PAN Card Parsing: An individual’s PAN card details can also be parsed using Optical Character Recognition (OCR) and verified against the NSDL database.
  • DigiKYC uses best-in-class OCR technology to accurately extract PAN card details and verify them programmatically against the NSDL PAN verification service, or against a live photo/video taken by the client.

II. Proof of Identity (PoI) & Proof of Address (PoA)

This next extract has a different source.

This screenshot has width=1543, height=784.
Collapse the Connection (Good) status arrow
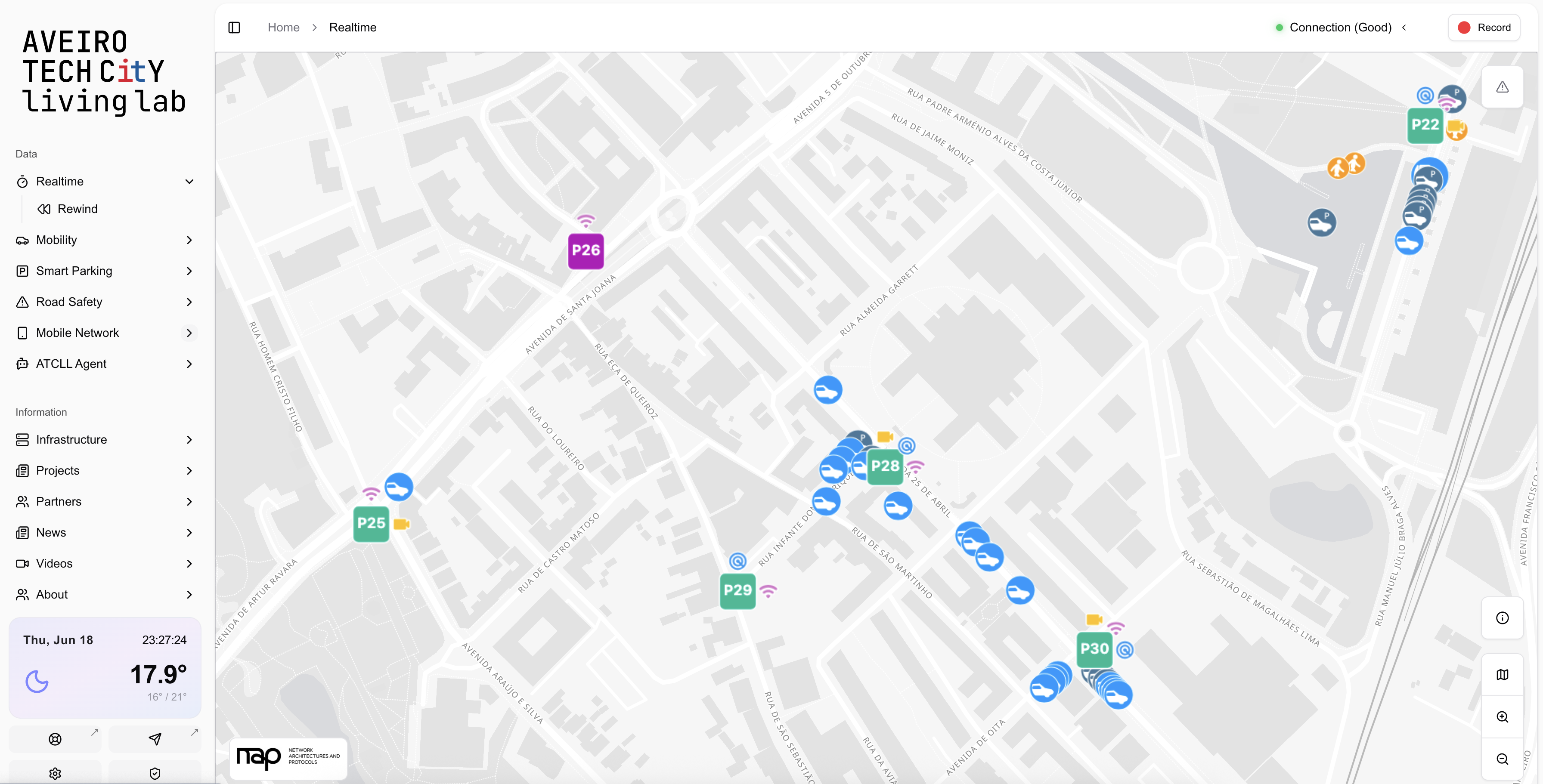[x=1404, y=28]
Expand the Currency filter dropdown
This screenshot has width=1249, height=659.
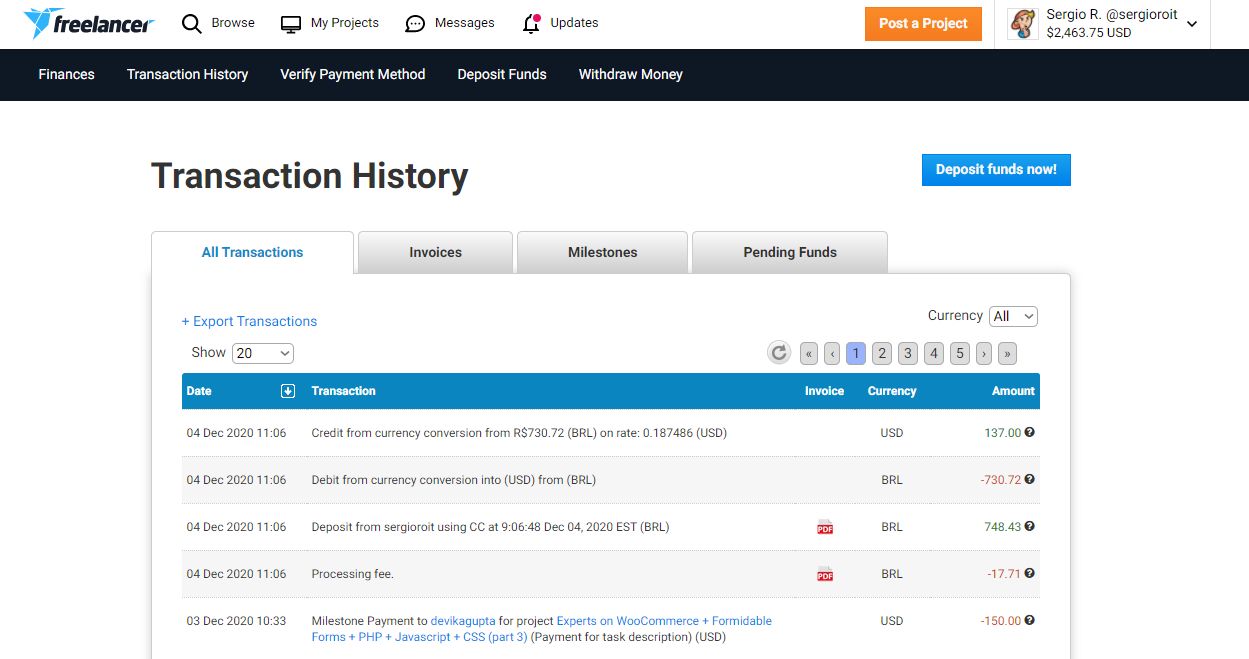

  • Proof of Identity: Individual’s photograph + Name + DoB
— PAN | Aadhaar | Passport | Election Commission ID | Arms License
  • Proof of Address: Name + DoB + Address (photograph not necessary)
— Aadhaar | Drivers License | Passport | Election Commission ID | Arms License
DigiLocker Integration: At the moment, DigiLocker can only provide authenticated copies of an individual’s Aadhaar (masked), and their Driving License. These documents serve adequately as PoI and PoA since they contain the individual’s photograph, name, DoB, and address.
  • DigiKYC, as mentioned earlier, is integrated with DigiLocker, and clients can easily share the authenticated digital copies of their Aadhaar (masked), and Drivers License.

III. Bank Account Details

Penny Drop (IMPS): To validate the bank account that an individual has provided, a small transfer (usually Re. 1) can be initiated. This transaction will provide details on the name of the account holder, bank, and IFSC code.
  • DigiKYC allows you to seamlessly integrate the Penny Drop feature into your onboarding process and validate bank account details provided by a client.

 IV. In-Person Verification (IPV)
Video KYC: Video KYC has already been adopted by several brokers, AMCs, and fintech lending firms to simplify their customer onboarding processes. The process is customer-initiated and usually involves taking a video of the customer either displaying (or speaking) an OTP that is sent to them when the process is initiated. This ensures the liveness of the individual.
  • DigiKYC has provisions for Video KYC and matches the face in the video against the photograph in the PoI to confirm the identity of the individual.

In addition to DigiLocker Integration, Video IPV and Penny Drop, DigiKYC has the following provisions:
  • ID Card Parsing & AnalysisThe authenticity and identity of a customer or client can be verified by matching their ID card details (such as PAN, Voter’s ID, Driving License) with a selfie or video taken by the client. ID card data can also be extracted and stored for record-keeping.

  • Aadhaar Offline XML KYC: Since the use of Aadhaar eKYC by private companies was banned by the Supreme Court in 2018, an alternative method of Aadhaar verification has been made available by UIDAI. This process is free to use for all private entities and ensures that the personal data of the Aadhaar-holder is safe, secure, and encrypted. It is voluntary and initiated by the Aadhaar-holder. This method eliminates privacy concerns as the UIDAI database is not directly accessed by private third-party firms.

Using these digital alternatives, the KYC process can be completed at drastically lower costs and in minutes, as compared to paper-based KYC. In addition, it's much more convenient for your customers.